What we have been observing in the last few weeks is, that the
overall database size is increasing rapidly due to this table and
vacuum processes seem to deadlock with other processes querying data
from this table.

Therefore, the the database keeps growing and becomes more and more
unusable. The only thing that helps is dumping and restoring it which
is nothing you are eager to do on a large live system and a daily basis.

This problem led us to the question, how these arrays are stored
internally. Are they stored "in-place" with the other columns or
merely as a pointer to another file?

Would it be more efficient to not use an array for this purpose but
split the table in two parts?

Any help is appreciated!


Marc Philipp

----------------------------------------------------------------
This message was sent using ATIS-Webmail: http://www.atis.uka.de

Re: Arrays and Performance

From
Joe Conway
Date:
s_philip@ira.uka.de wrote:
> Would it be more efficient to not use an array for this purpose but
> split the table in two parts?
>
> Any help is appreciated!

This is a duplicate of your post from the other day, to which I
responded, as did Tom Lane:

http://archives.postgresql.org/pgsql-general/2006-01/msg00104.php
http://archives.postgresql.org/pgsql-general/2006-01/msg00108.php

Did you not receive those replies?

Joe

Re: Arrays and Performance

From
"Jim C. Nasby"
Date:
On Fri, Jan 06, 2006 at 09:43:53AM +0100, s_philip@ira.uka.de wrote:
> What we have been observing in the last few weeks is, that the
> overall database size is increasing rapidly due to this table and
> vacuum processes seem to deadlock with other processes querying data
> from this table.

Are you seeing deadlock errors?
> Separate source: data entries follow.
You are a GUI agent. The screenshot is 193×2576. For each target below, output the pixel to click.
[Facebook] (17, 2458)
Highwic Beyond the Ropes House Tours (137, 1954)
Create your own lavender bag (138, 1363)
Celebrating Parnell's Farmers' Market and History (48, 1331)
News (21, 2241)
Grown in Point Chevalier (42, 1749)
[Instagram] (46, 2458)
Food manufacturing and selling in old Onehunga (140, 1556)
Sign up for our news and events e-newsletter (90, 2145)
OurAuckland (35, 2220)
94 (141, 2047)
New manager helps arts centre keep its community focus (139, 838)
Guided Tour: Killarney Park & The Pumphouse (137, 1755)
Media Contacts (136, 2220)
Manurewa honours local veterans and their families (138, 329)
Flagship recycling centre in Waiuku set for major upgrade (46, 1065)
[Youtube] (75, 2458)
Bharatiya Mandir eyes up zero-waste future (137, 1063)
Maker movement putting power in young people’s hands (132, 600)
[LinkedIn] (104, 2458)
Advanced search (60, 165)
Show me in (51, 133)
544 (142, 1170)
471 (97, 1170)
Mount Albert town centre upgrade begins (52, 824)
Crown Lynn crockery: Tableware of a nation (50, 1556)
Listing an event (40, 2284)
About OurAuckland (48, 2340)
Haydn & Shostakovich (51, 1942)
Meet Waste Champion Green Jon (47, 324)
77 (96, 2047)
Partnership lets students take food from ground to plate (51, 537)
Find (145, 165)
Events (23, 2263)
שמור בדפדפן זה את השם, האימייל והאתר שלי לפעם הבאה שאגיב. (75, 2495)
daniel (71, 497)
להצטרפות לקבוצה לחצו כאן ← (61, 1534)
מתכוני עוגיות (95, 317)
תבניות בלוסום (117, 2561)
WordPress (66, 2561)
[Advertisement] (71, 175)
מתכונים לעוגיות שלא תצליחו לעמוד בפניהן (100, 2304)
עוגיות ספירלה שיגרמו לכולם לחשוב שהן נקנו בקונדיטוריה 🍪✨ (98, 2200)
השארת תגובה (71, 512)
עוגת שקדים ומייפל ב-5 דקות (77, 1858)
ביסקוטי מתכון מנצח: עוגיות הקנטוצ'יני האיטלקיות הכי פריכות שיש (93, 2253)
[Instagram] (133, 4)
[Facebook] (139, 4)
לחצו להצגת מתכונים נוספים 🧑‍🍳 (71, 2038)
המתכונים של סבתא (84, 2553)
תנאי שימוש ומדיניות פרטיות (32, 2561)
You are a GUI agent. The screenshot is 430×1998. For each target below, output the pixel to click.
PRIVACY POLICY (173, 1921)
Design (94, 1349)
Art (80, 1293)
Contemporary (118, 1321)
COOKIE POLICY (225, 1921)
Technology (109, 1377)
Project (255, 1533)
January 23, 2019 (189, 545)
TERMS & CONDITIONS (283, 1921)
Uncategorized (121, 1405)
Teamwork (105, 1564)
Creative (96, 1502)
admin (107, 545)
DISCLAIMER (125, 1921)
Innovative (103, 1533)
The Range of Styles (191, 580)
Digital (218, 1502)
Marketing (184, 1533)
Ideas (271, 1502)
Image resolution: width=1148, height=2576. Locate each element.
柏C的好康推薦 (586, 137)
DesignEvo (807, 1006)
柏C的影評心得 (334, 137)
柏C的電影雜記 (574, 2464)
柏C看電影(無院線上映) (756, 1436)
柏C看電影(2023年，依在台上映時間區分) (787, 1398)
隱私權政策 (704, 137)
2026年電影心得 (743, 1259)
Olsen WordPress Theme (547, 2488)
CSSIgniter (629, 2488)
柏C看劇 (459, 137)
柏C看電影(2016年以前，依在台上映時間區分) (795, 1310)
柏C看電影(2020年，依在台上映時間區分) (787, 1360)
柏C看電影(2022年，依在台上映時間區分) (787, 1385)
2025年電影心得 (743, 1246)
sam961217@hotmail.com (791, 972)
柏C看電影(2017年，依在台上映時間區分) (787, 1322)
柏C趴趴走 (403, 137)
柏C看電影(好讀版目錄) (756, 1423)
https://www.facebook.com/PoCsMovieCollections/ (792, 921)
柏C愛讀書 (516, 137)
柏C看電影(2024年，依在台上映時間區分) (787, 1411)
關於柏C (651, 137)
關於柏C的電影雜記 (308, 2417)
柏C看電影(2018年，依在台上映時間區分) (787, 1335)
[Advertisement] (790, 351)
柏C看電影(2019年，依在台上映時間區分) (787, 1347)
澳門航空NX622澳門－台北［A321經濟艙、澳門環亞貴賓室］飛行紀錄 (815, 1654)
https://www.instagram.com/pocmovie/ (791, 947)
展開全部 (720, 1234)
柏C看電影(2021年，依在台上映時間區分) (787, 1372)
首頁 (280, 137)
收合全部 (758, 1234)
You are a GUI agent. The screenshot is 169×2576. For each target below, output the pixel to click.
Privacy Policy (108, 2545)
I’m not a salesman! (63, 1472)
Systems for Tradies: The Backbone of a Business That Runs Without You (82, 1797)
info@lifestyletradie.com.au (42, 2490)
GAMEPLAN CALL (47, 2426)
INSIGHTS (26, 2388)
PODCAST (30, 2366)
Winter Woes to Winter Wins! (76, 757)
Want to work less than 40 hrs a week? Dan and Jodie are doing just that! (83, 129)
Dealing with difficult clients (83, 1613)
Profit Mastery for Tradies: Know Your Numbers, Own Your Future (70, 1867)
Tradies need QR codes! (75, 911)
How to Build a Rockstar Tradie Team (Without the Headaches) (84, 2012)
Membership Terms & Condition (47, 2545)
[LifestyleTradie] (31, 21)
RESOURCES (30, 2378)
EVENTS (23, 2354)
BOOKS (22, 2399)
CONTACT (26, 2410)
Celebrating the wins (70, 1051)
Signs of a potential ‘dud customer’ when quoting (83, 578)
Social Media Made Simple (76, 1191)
How often are you vacuuming?
--
Jim C. Nasby, Sr. Engineering Consultant      jnasby@pervasive.com
Pervasive Software      http://pervasive.com    work: 512-231-6117
vcard: http://jim.nasby.net/pervasive.vcf       cell: 512-569-9461

Re: Arrays and Performance

From
Marc Philipp
Date:
Sorry for the duplicate post! My first post was stalled and my mail
server down for a day or so. I will reply to your original posts.

Regards, Marc Philipp


Re: Arrays and Performance

From
Marc Philipp
Date:
No, we don't get deadlock errors, but when running a vacuum and another
process writing into the database there progress will stop at some point
and nothing happens until one process is being killed.

I think we used to vacuum every two nights and did a full vacuum once a
week.

Regards, Marc Philipp